=== Task objective ===
Below are the records; copy each line in which "label" occurs.

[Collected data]
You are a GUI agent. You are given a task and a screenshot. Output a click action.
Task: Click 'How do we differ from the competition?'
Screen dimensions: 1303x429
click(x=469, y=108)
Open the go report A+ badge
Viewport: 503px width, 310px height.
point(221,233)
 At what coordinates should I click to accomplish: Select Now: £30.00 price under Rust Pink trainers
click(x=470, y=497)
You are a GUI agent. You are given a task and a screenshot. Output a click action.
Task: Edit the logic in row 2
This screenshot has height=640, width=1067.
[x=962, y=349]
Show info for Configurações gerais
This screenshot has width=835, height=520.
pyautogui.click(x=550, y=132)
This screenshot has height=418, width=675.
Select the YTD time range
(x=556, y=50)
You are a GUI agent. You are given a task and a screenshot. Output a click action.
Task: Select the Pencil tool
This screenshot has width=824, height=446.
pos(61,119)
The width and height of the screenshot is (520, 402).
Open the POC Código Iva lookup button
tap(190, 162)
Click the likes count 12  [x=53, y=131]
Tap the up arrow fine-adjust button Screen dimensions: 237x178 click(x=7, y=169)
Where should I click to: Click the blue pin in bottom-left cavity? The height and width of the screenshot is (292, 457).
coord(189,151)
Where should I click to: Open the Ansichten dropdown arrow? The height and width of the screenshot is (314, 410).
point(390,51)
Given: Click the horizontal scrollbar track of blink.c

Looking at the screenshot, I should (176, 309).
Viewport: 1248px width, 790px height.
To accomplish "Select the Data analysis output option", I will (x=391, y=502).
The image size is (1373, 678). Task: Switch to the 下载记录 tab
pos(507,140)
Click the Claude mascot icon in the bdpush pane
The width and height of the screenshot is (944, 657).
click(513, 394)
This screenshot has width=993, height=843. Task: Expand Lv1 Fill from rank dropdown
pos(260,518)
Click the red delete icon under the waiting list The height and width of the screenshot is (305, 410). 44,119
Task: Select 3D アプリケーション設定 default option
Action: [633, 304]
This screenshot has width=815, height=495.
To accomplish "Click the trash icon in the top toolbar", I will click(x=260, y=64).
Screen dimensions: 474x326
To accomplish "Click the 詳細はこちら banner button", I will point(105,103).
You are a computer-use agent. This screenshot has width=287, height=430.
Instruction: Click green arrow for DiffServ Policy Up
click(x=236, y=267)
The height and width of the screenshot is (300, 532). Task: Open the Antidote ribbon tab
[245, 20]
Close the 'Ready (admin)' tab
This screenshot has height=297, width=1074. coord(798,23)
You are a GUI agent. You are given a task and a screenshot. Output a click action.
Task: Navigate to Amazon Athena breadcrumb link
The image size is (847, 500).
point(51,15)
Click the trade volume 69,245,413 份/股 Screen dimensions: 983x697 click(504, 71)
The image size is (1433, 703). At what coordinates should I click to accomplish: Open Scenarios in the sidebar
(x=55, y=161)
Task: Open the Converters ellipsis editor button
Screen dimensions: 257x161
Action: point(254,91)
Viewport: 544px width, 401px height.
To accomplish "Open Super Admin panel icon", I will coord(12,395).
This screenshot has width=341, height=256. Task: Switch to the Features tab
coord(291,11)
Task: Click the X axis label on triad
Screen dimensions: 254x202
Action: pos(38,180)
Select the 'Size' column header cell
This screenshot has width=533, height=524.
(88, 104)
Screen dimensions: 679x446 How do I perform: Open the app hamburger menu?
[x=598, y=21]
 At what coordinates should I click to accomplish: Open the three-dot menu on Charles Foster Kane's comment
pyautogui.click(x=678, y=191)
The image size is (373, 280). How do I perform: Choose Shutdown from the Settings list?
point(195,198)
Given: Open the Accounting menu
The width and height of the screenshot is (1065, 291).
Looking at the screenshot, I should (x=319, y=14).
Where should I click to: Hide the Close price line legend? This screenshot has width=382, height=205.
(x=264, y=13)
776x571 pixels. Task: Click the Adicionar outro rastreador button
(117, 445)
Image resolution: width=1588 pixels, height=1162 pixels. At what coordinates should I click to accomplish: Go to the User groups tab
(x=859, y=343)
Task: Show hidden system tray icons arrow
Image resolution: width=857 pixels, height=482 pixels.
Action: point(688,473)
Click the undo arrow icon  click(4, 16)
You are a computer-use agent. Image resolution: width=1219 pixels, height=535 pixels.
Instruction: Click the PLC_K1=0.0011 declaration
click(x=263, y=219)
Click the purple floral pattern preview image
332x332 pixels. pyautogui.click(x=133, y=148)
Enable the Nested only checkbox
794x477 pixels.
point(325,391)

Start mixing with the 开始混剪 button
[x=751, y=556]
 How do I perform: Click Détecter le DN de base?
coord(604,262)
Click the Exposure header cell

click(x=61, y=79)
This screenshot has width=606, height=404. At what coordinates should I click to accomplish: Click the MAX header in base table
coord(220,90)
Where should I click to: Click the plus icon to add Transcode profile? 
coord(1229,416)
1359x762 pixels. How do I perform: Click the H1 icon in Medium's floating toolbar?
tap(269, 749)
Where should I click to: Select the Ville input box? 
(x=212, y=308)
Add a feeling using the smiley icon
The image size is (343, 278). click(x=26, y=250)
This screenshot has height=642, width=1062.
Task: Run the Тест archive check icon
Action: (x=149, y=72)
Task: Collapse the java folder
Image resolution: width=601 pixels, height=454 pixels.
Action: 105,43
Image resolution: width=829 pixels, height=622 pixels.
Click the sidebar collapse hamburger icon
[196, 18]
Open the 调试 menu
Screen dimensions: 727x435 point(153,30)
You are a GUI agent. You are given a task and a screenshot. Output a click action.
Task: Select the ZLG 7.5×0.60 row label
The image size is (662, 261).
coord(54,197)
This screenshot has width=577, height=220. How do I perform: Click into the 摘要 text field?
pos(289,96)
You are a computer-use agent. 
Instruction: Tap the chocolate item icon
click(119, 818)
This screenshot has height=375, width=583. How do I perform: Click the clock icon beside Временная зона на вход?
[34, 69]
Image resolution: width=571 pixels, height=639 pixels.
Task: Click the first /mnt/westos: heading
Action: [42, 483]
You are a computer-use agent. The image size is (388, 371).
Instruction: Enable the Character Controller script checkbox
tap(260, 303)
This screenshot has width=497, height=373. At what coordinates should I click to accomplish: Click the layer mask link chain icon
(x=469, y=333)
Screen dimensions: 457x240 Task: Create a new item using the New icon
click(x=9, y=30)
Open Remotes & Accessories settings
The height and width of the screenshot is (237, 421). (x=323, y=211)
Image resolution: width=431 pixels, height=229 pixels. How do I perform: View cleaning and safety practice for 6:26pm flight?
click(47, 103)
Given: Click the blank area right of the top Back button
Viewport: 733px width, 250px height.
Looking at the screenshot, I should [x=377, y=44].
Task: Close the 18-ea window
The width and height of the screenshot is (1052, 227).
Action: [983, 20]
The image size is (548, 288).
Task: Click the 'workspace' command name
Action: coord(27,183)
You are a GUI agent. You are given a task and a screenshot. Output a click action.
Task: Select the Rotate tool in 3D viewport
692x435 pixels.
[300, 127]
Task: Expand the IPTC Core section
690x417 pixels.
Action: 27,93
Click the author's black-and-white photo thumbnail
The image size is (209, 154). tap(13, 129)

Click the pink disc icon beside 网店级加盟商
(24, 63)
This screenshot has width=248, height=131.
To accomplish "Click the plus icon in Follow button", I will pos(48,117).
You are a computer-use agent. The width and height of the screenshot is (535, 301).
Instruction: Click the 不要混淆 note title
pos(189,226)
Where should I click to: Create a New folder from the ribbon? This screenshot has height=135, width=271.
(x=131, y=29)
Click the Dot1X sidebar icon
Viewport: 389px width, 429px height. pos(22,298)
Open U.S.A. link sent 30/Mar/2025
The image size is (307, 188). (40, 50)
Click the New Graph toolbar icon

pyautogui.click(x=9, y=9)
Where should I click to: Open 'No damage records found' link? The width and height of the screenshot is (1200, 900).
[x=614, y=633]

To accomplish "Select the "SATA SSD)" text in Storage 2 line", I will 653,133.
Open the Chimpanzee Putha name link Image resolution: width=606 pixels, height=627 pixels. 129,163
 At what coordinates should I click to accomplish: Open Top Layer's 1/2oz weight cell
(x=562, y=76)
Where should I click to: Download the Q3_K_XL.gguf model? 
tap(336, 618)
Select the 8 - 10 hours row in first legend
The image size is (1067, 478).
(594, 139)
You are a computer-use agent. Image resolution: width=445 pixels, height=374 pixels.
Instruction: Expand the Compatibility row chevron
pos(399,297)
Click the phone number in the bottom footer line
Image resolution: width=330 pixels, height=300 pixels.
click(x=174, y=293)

=== Result for this task ===
Task: Click the X axis label on triad
Task: Select the ZLG 7.5×0.60 row label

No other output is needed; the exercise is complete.